Все то время в банде ко мне присматривались. Сразу тебе не доверяют, даже если тебя ввел в банду человек, который в ее иерархии занимает высокое положение. Потом я попросил Серегу, чтобы мне дали работу посущественнее. Поручили технику: средства слежения, прослушки и так далее. Кого слушал? Конкурентов, коммерсантов. Стал получать уже 600 долларов в месяц. Но большая часть денег шла на оплату жилья. Как говорится, аппетит приходит во время еды, стало не хватать. В один из дней я говорю: «Серег, давай мне еще что-то посерьезнее, ты же знаешь мои военные навыки». Он снова: «Давай попробуем».
– Посерьезнее – это руки кому-то заломать, избить, попугать?
– Нет, я этим не занимался. Я сразу стал наемным убийцей. В 1997 году совершил первый эпизод по статье 105 УК («Убийство»).
– Жертвой стал бизнесмен Юрий Вахно, как пишут СМИ.
– Нет, я не имел отношения к его убийству. То, что не мое, я на себя не беру принципиально. Моей первой жертвой был совершенно другой человек. Только потом, когда меня судили за все преступления, я узнал, кто он. Полукоммерсант-полуправоохранитель, создатель фонда поддержки правоохранительных органов. Я его выслеживал, узнавал распорядок дня, места, где бывает. Фото жертв мне никогда не давали – только имя, адрес и описание внешности.
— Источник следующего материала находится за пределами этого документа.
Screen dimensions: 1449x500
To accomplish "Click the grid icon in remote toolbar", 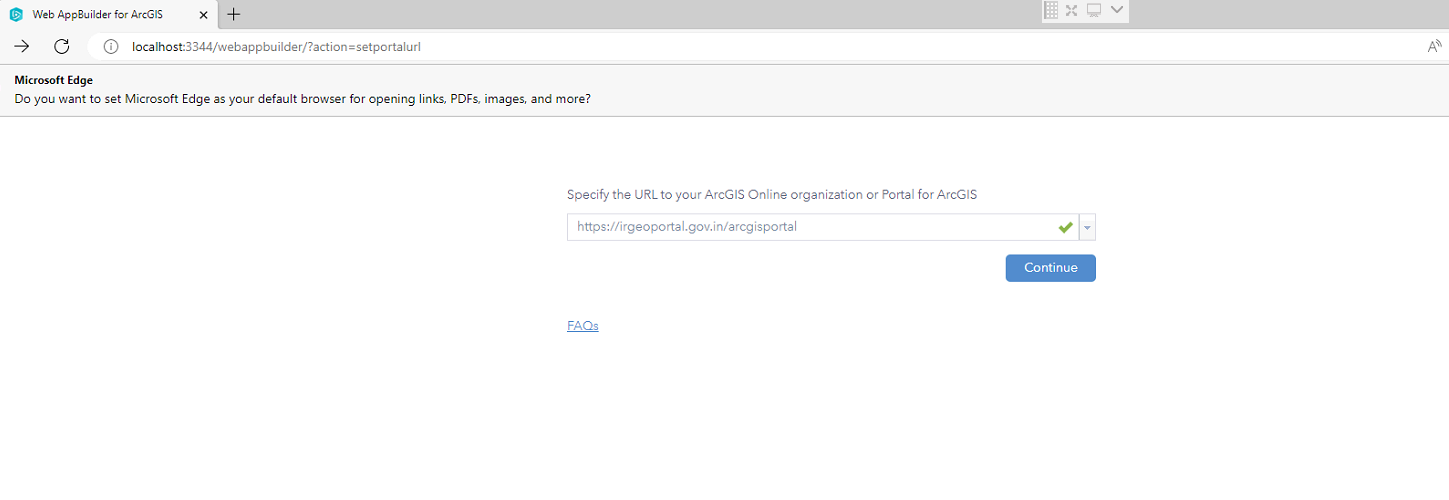I will pyautogui.click(x=1051, y=10).
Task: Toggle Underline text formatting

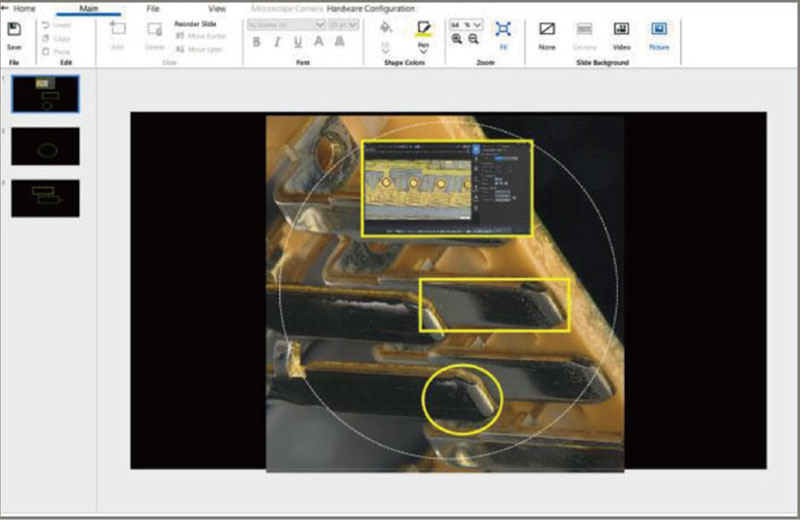Action: (x=297, y=41)
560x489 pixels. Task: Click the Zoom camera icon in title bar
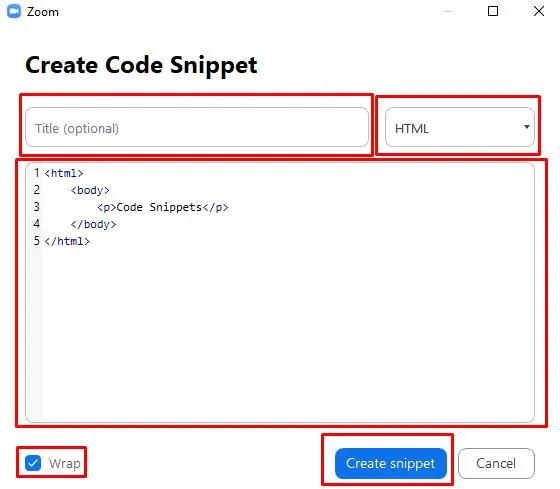tap(14, 11)
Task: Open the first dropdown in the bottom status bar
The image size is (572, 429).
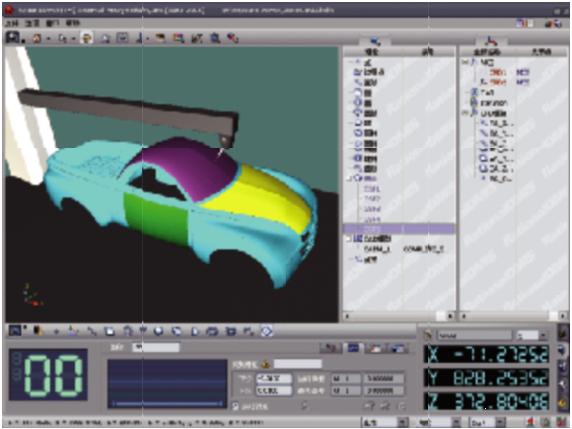Action: tap(385, 422)
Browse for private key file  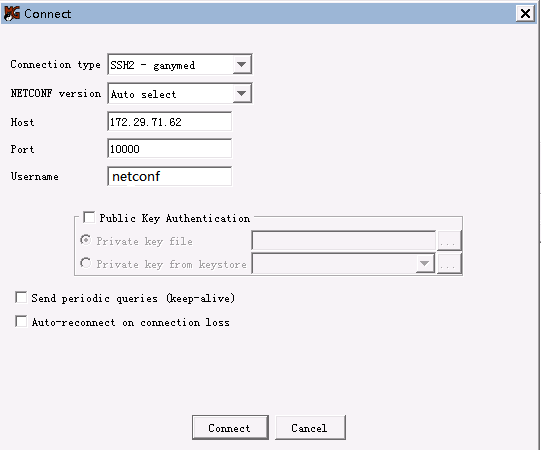[449, 241]
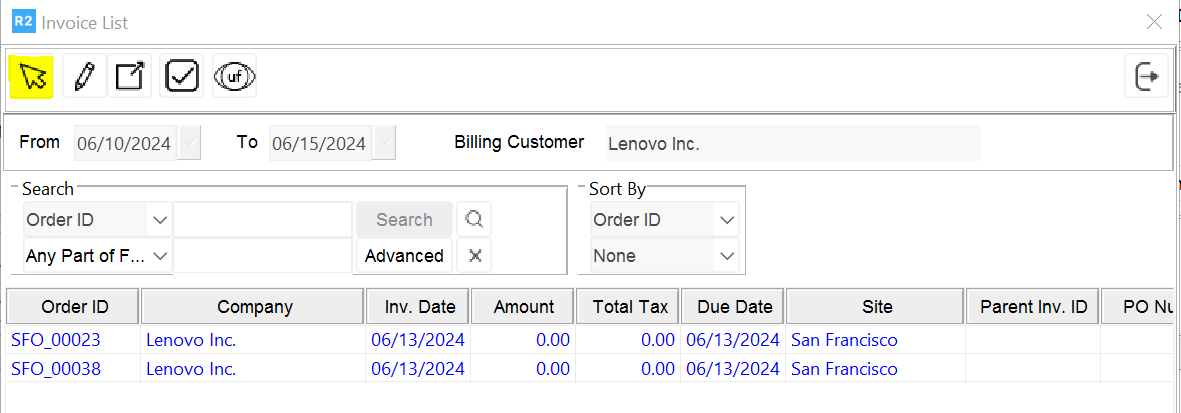The height and width of the screenshot is (413, 1181).
Task: Click the checkmark box toolbar icon
Action: (x=182, y=76)
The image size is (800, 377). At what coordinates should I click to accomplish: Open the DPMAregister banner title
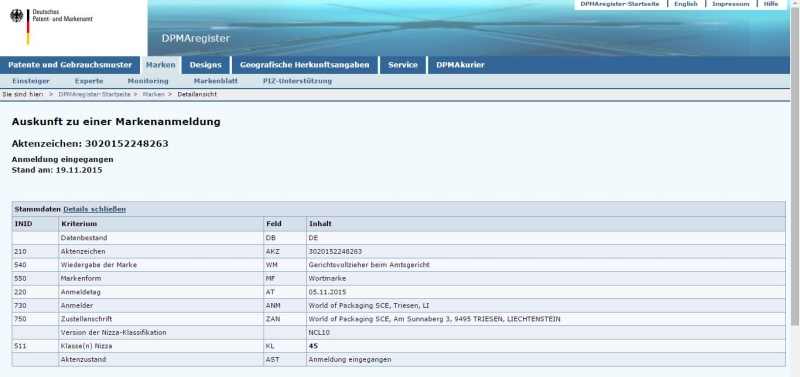[196, 38]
Интернета, соцсетей тогда не было, но я ни разу не ошибся. Убил я его на выходе из дома, когда он спускался по лестнице – направлялся, как всегда, утром на работу. Я вышел из тени, сделал два выстрела и ушел. Оружие выбросил. (Михайлов стал говорить сбивчиво, голос слегка подрагивал.)
– Сложно сейчас вспоминать?
– У любого нормального человека есть чувства. Но моя профессия предполагает, что ты гасишь в себе все эти чувства, притупляешь их. Животных инстинктов – жажды крови и так далее – тоже нет. А что есть? Состояние абстракции. Ты стараешься просто качественно сделать работу.
– Как патологоанатом?
– Да, но он в отличие от меня работает с мертвым телом, и он работает «в законе». А тут ты понимаешь, что переходишь грань. Но вскоре после первого убийства пришла эйфория. Наступило чувство удовлетворения от того, что ушел с места преступления безнаказанно. Вроде ты не такой, как все. Круче.
– Жене рассказали?
– Нет. Конечно, нет. Кто о таком говорит. Со временем супруга стала догадываться. Как тут не догадаться: муж в основном сидит дома, а когда куда-то выходит, то возвращается с кучей денег.
– Сколько получали?
– Я был на ставке, ежемесячно получал зарплату около 4000 долларов. За конкретный эпизод могли подкинуть премиальные. После первого убийства так случилось, что у меня отец умер и я просил материальной помощи у банды; дали сразу 3000 долларов на похороны.
– Сначала убили вы, а потом умер ваш отец. Не прослеживается ли кармическая связь?
– В карму не верю, я христианин. Про наказание Божье стал думать только потом. А отец давно болел. Уже здесь я понял, что весь путь мой сюда начался в детстве. Однажды я сильно поругался с отцом. Был порыв поколотить его. И я так и не попросил у него за это прощения. Думаю, его болезнь и смерть скорее с этим связаны, а не с первым убийством по заказу. Были знаки, это подтверждающие. Вообще, Господь всегда дает какие-то знаки, а у тебя не хватает ума понять их, и ты потихоньку идешь к печальному концу.
– Заказы на устранение вам как штатному киллеру каждый месяц поступали?